__TASK TO CARRY OUT__.
Every line from the one containing "Open the @instagram handle link" to the end of the records below should be returned exactly; pictures are to be dropped.

[SOURCE MATERIAL Boundary: Start]

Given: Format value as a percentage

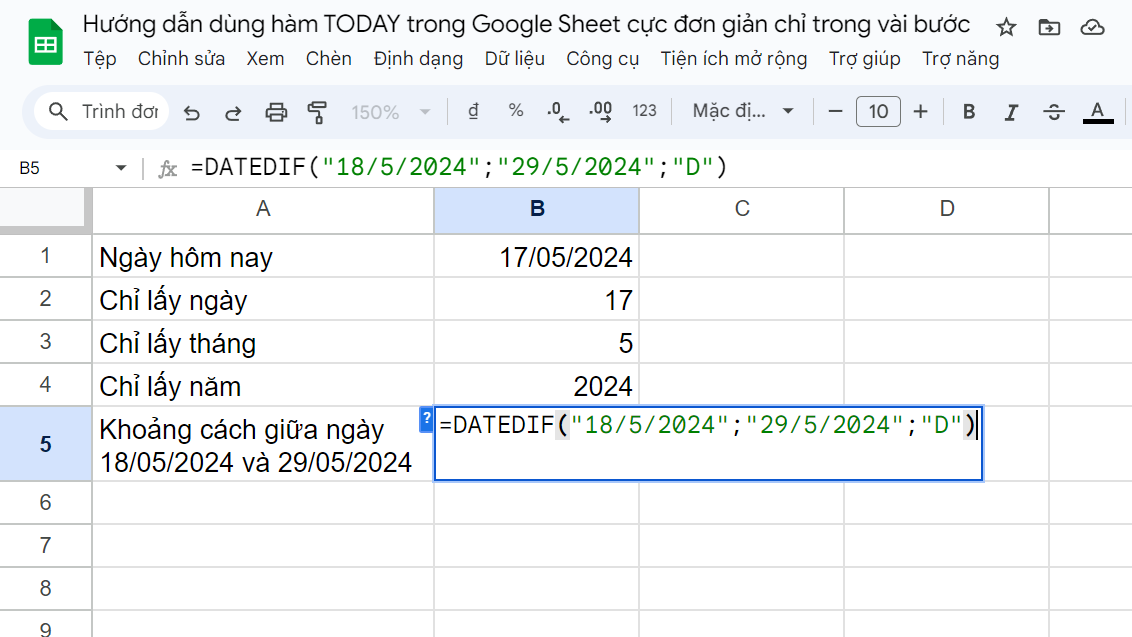Looking at the screenshot, I should pyautogui.click(x=516, y=111).
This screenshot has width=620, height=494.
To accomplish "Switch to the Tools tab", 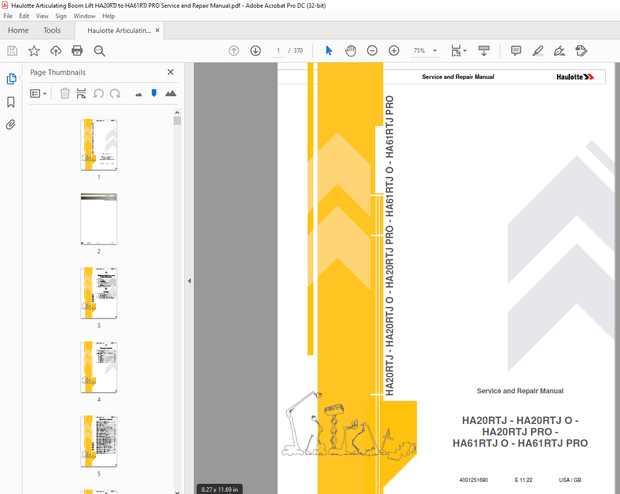I will point(51,31).
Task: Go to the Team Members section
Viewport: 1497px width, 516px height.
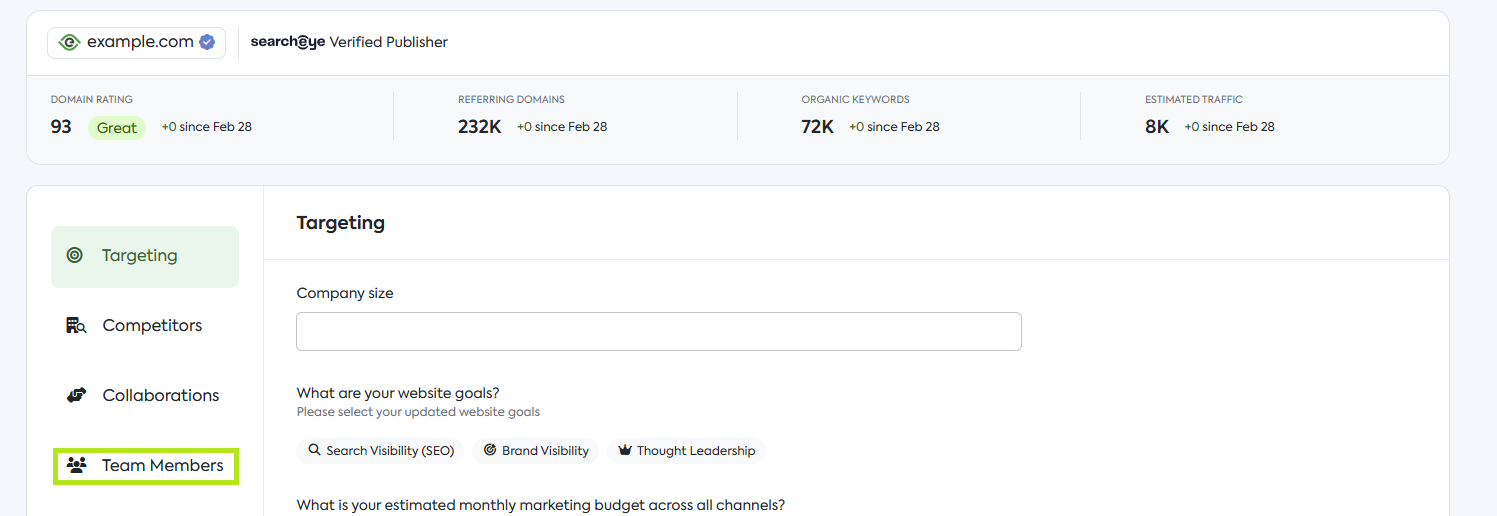Action: (162, 466)
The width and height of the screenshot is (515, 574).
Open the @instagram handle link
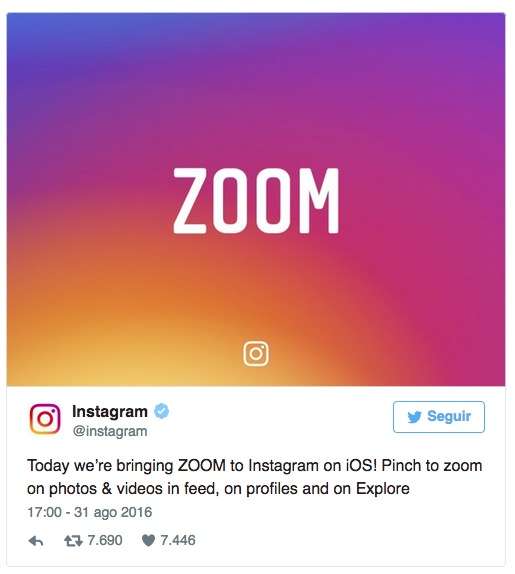[110, 431]
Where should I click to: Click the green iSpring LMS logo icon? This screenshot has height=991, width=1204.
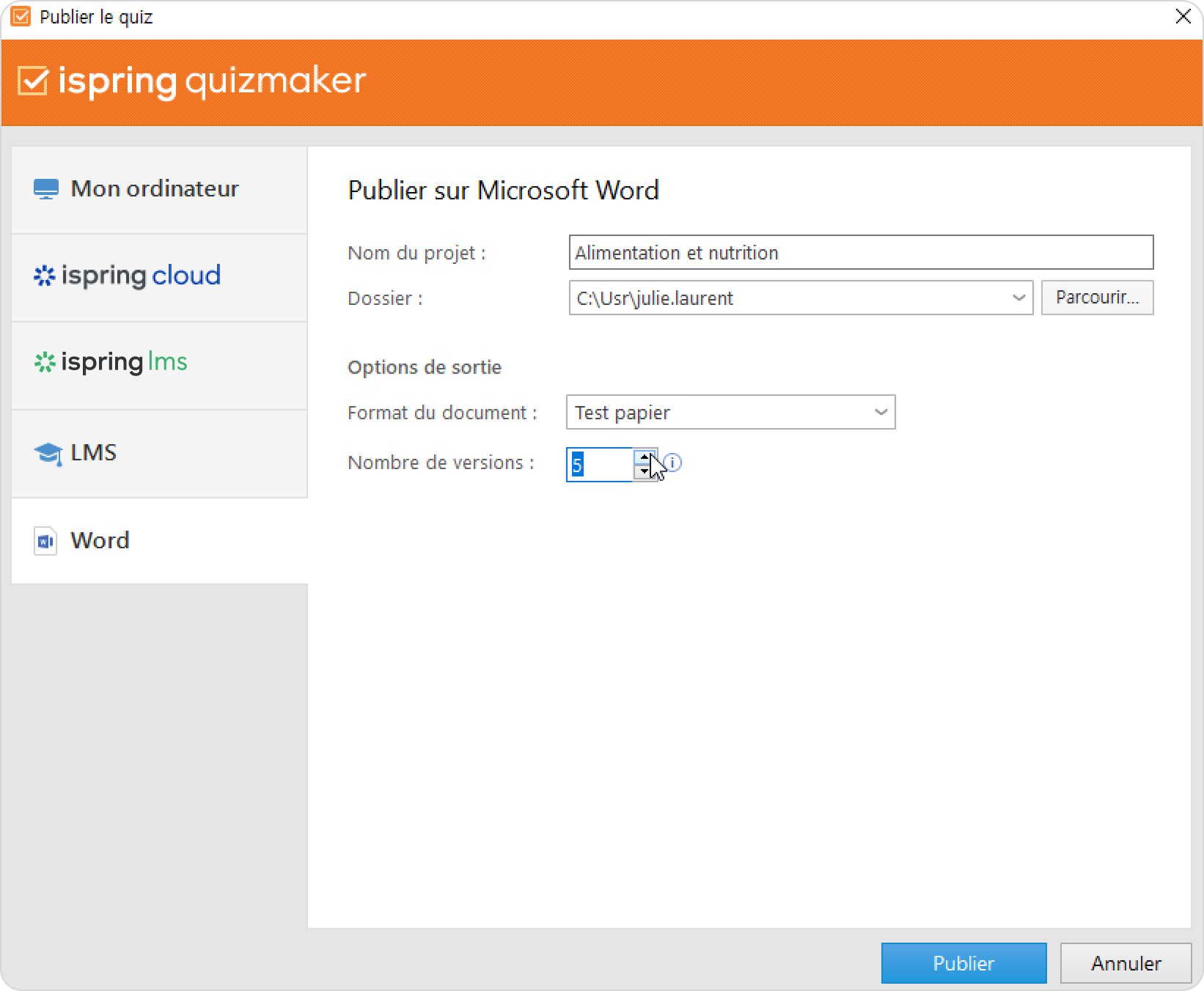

[SOURCE MATERIAL Boundary: End]

__WRITTEN SOLUTION__.
Open the @instagram handle link
[110, 431]
Where should I click to: Click the green iSpring LMS logo icon? This screenshot has height=991, width=1204.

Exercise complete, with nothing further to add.